Na estatística nacional, os números do Judiciário gaúcho podem ser analisados na pesquisa realizada pela professora Maria Tereza Sadek, divulgada pela Associação dos Magistrados Brasileiros (AMB) no Congresso Nacional da Magistratura de 2009, referente a dados de 2008. O Rio Grande do Sul ocupa o 4 lugar na participação do PIB nacional, mas o Judiciário estadual figura em 11 lugar no ranking de gastos por habitante, dados que considera condições materiais e humanas. Nesse aspecto, estamos atrás de estados como Rondônia, Tocantins, Acre e Amapá, detentores das menores participações no PIB nacional. O Judiciário gaúcho está em primeiro lugar em casos novos por 100 mil habitantes e magistrados, mesma colocação considerando apenas o dado populacional. Dentre os maiores tribunais, temos o menor custo por processo, também o menor número de servidores por processo e por magistrado, além de sermos detentores da maior produtividade com a menor taxa de congestionamento.
A notória eficiência dos serviços, comparativamente aos demais estados da Federação, não deve nos afastar de uma apreciação crítica sobre a nossa intervenção, notadamente diante de uma realidade econômica movida pela massificação das relações de consumo e geradora de uma formidável demanda por justiça.
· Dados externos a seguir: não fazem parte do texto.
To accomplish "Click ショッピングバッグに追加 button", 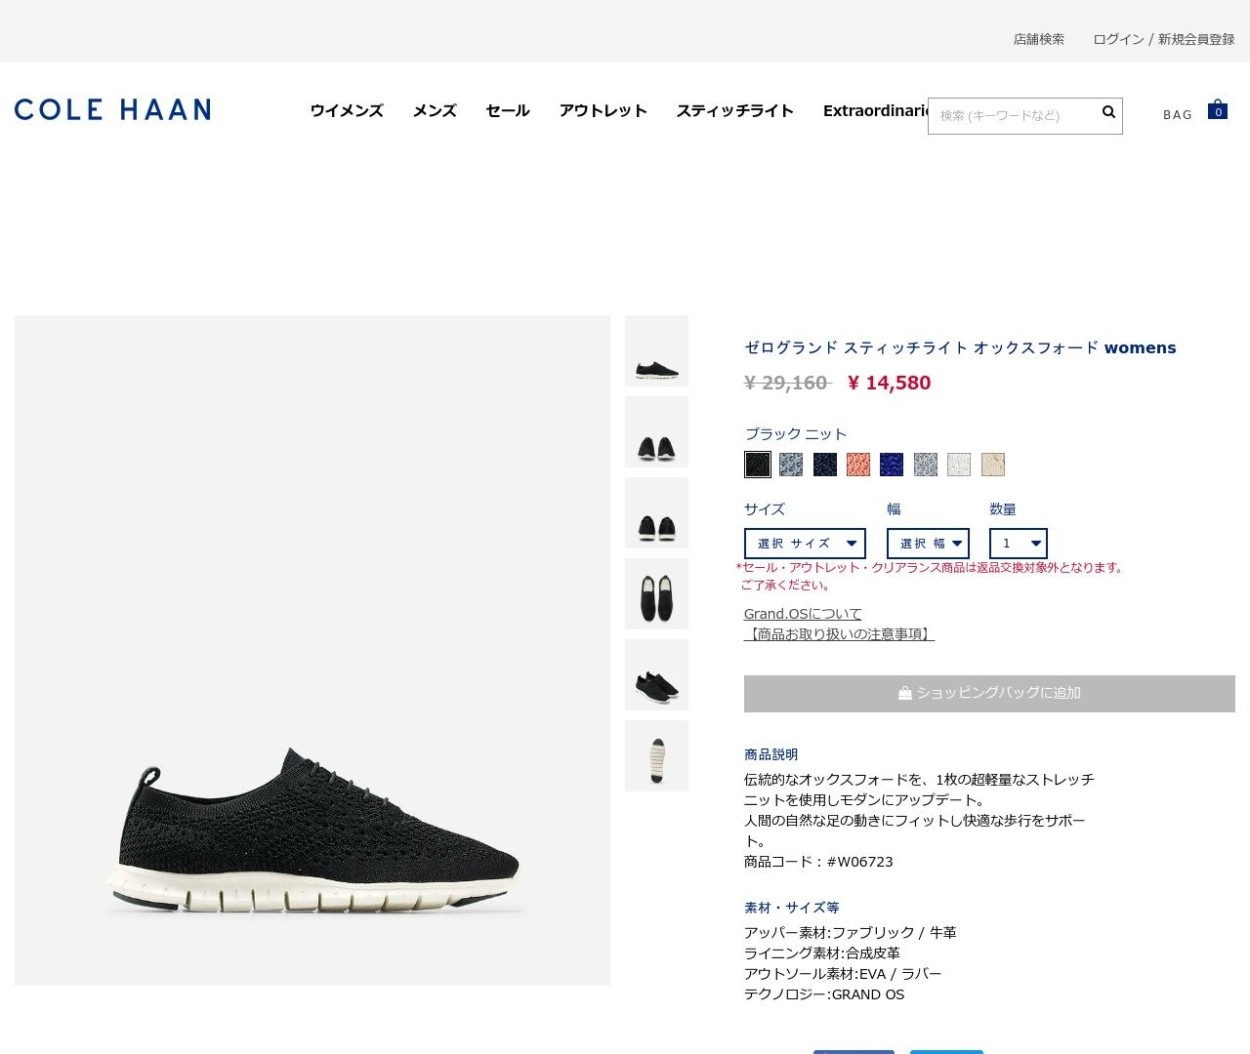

Além de orçamento, necessitamos de legislação moderna e adequada ao nosso tempo, capaz de estabelecer uma racionalidade no sistema recursal e valorizar o processo coletivo como forma de solução dos conflitos. Tudo isso deve vir com uma retomada da valorização da Justiça de primeiro grau, com o objetivo de dar mais efetividade ao juiz que primeiro recebe o processo e o que tem maior proximidade com as partes e as provas produzidas.